O fato de terem falhado no motel vira fofoca na Universidade onde estudam, virando motivo de chacota de todos os colegas. Na divertida seqüência do fliperama, eles são espancados por dois machões que os chamam de "brochas" e gays, um dos agressores atende pela alcunha de "Belzebu". Então a dupla decide contratar duas prostitutas, que mais parecem dois travestis. Uma delas fala para os rapazes: "Que seja feita a vossa vontade". Essa frase extraída do Pai Nosso católico, reforça o ódio anticlerical de Mojica, uma de suas mais importantes marcas registradas. Mais uma vez, a dupla de rapazes não consegue transar com as duas mulheres. O isolamento em uma casa no campo e a fuga da Universidade surgem como soluções imediatas. Os planos de Paulo e Norberto, porém, são outros. Através de inúmeras experiências químicas envolvendo plantas, criam uma fórmula secreta que os tornará sexualmente potentes. Muito tempo antes do ecstasy e do Viagra, Mojica já mostrava em um filme, o uso de drogas sintéticas para a obtenção de prazer rápido e alucinante. O teste da droga é feito com uma mulher "seqüestrada" pela dupla durante a noite. Inicialmente desesperada, a mulher tenta fugir, mas após todos beberem da fórmula mágica, transformações ocorrem. A mulher, mostrada pela câmera baixa, surge grandiosa, se transformando, tirando suas botas, o enquadramento é fantástico, digno do grande esteta que Mojica sempre foi. A cena de sexo a três, mesmo simulada, tem um forte teor de erotismo, sem dever nada às cenas explícitas que costuram o filme. Após a noite de sexo, a mulher foge, mas encontra o trágico destino sendo atacada por uma cobra na mata próxima a casa dos seus "seqüestradores". A cena da mulher com a cobra nos remete aos clássicos de Mojica envolvendo mulheres e animais venenosos em cenas de horror.

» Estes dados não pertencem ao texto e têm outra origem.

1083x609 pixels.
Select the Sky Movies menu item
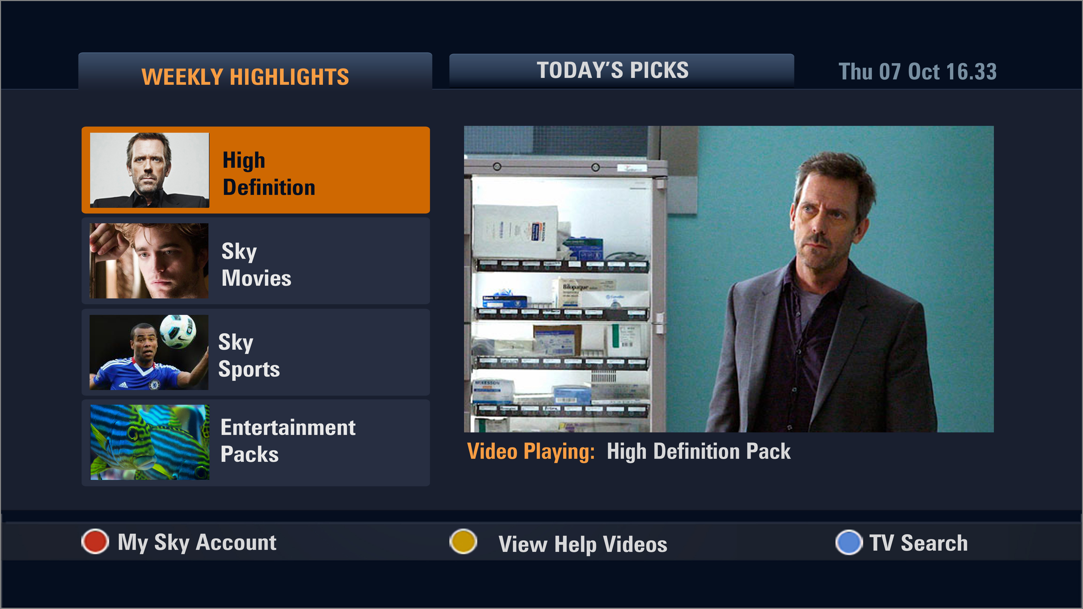pyautogui.click(x=256, y=261)
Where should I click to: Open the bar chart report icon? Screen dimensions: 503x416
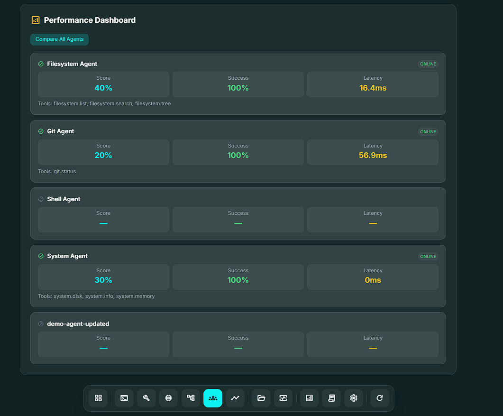(x=310, y=398)
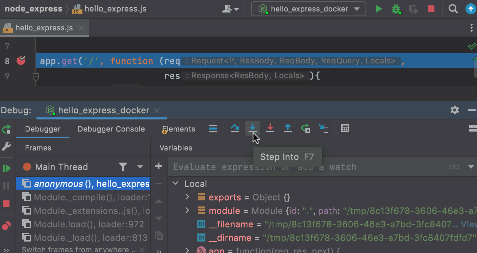Collapse the Local variables group
This screenshot has width=477, height=253.
pyautogui.click(x=175, y=184)
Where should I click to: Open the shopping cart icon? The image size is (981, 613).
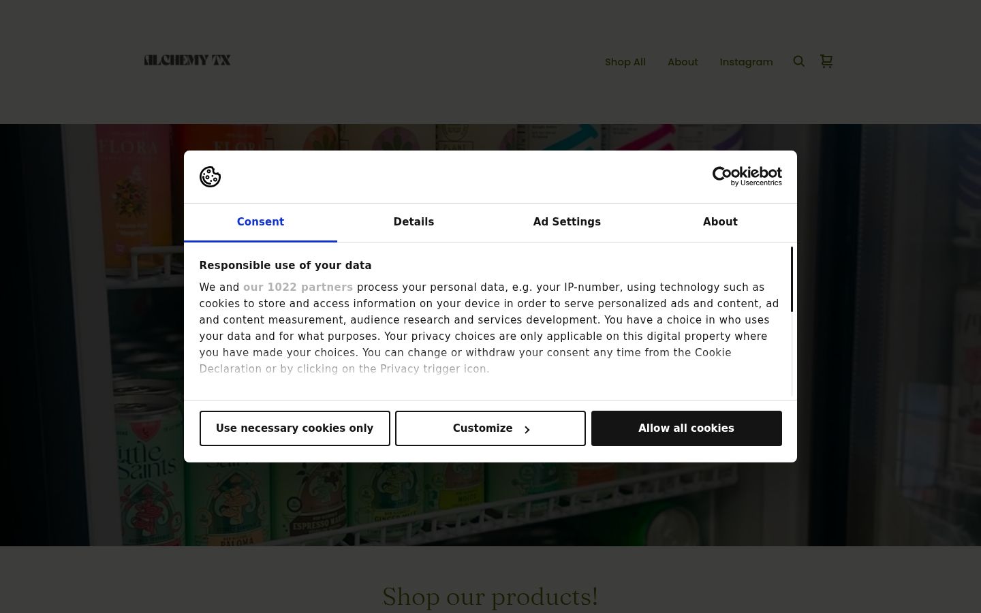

As vítimas dessa droga sexual surgem, uma a uma, em cenas muito quentes e bem dirigidas. Num intervalo da ação de nossos heróis, uma cena explícita, com excelente trilha sonora Disco, mostra momentos de violência, com uma cinta, mesclados com ótimas cenas explícitas muito bem enquadradas pela câmera criativa do diretor. Os diálogos dessa seqüência são bizarros, a mulher solta pérolas do tipo: "Ai meu bem, esmaga meu seio..." e num momento em que ela vai fazer sexo oral diz "Vou debulhar essa espiga... quero ver a pipoca pular"?!?!?

Ao serem perseguidos como "maníacos sexuais", a dupla é citada em manchetes de jornais sensacionalistas que nos remetem ao saudoso Notícias Populares. Após longas jornadas sexuais, os dois homens se descobrem apaixonados, surgindo na tela um inusitado beijo na boca entre os dois, e a simulação, através de imagens abstratas, de uma relação sexual entre ambos. Muitas rupturas surgem nesse filme por causa dessa virada final do roteiro. A imagem do homossexual no cinema brasileiro até hoje é carnavalesca e caricata. Mojica mostra em A 5ª Dimensão do Sexo, dois homens, sem afetações, que se descobrem apaixonados um pelo outro. Tratados como assassinos e maníacos pela polícia, o agora casal, Paulo e Norberto fazem todo um discurso libertário sobre o amor e a subversão, meio ingênuo para muitos, mas pioneiro e corajoso para outros. Uma exceção completa na pornografia brasileira da época, a questão homossexual tem nesse filme sua mais inusitada representação, que por muito tempo ficou restrita aos apreciadores do cinema pornográfico e da fase mais obscura da filmografia de José Mojica Marins. No final, o próprio Mojica surge na curva da estrada, abençoando os anjos-gays em sua queda para o fogo e a redenção. "Jesus espera por vocês", grita a figura apocalíptica de unhas compridas representada por Mojica.

A 5ª Dimensão do Sexo é ao mesmo tempo um bom filme pornô, bem realizado e muito criativo, ao mesmo tempo é uma prova de que o cineasta José Mojica Marins, mesmo inserido na produção pornográfica, nunca deixou de lado seu estilo marcante e original. Como diz aquele velho ditado: "Quem é Rei nunca perde a Majestade". Em 2008 o Mestre retorna com a obra-prima: Encarnação do Demônio.